Jake Slobe | October 26, 2016
Recent Iowa State University data shows that 100-year flood plain maps actually map 25-year flood plains. The data also shows that an increasing frequency of large rainfall events throughout Iowa. In Cedar Rapids, the number of heavy rainfall events has increased by 57 percent over the last 100 years.
Kamyar Enshayan, director of the University of Northern Iowa Center for Energy and Environmental Education says that part of the reason for these increases in flooding is coming from changes in land use.
“Over the last 100 years, we have significantly altered the hydrology of our state. The part that we can do something about that would have fairly immediate results is land use change, meaning changing the way our cropping system works, and reestablishing some of the elements we’ve lost like wetlands and forests.”

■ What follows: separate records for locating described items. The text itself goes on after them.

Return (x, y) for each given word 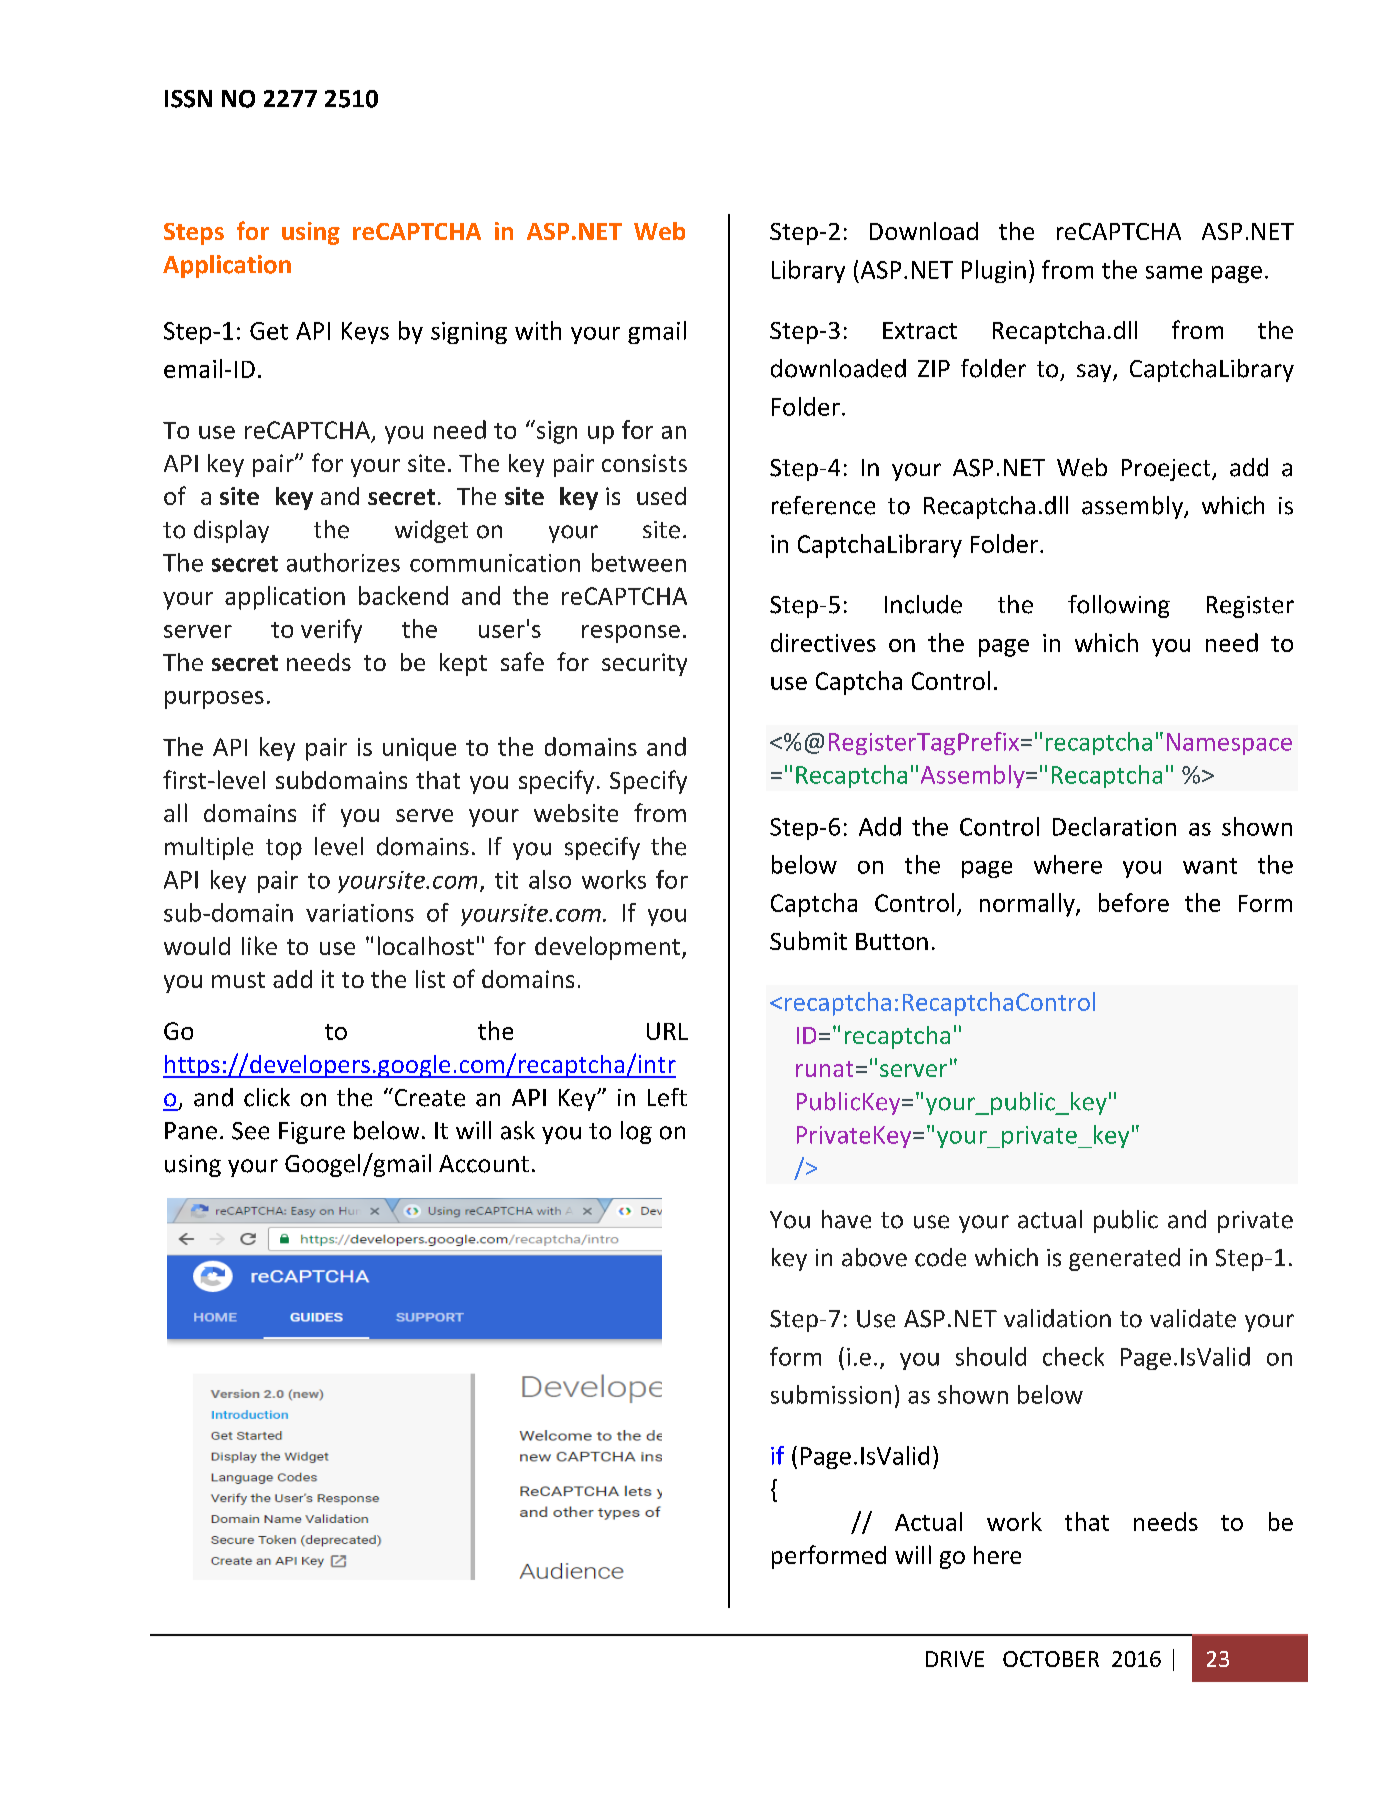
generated (1124, 1259)
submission (831, 1394)
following (1119, 606)
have (846, 1219)
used (661, 496)
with (538, 330)
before (1134, 902)
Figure (312, 1133)
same (1174, 272)
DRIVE (955, 1659)
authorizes (343, 562)
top (284, 849)
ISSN (188, 99)
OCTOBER (1051, 1659)
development (607, 948)
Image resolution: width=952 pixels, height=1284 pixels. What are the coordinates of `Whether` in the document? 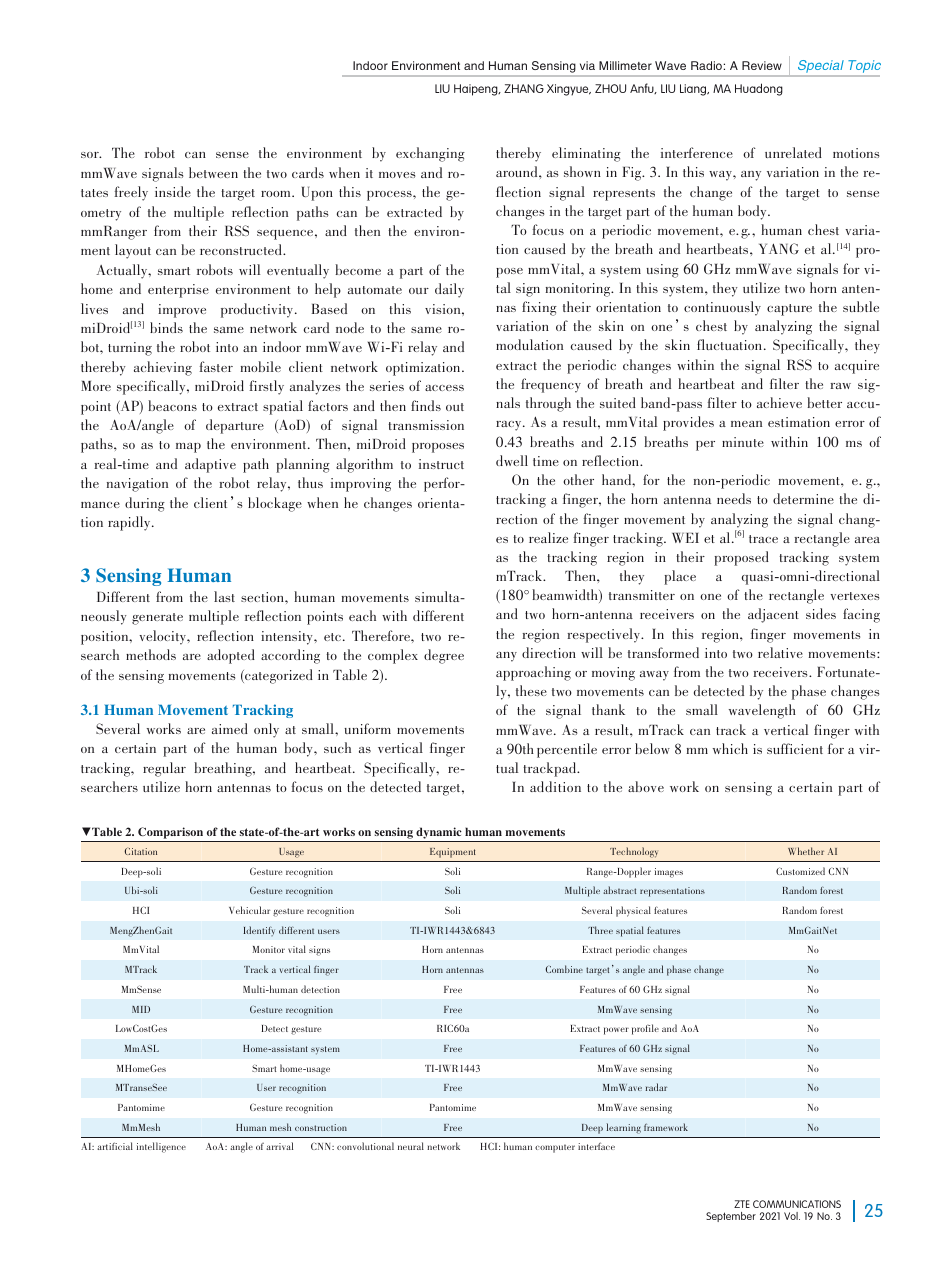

Currently, the vast majority of Iowa’s agricultural land has, for a long time, been under cultivation in a two-year, corn-soybean rotation. Long-term studies at Iowa State University have demonstrated that moving to a three or four-year crop rotation would lead to a significantly different system that could naturally reduce flooding.
Researchers in Iowa are now analyzing the impact of upstream flood mitigation efforts — as well as determining the costs of potential efforts.
For example, the cost of funding watershed management projects, to help mitigate flood in the state is estimated to be around $5 billion, which is a bargain when put in the context of the cost of flood damage recovery. The damage from the 2008 flood alone was estimated at $10 billion across the state.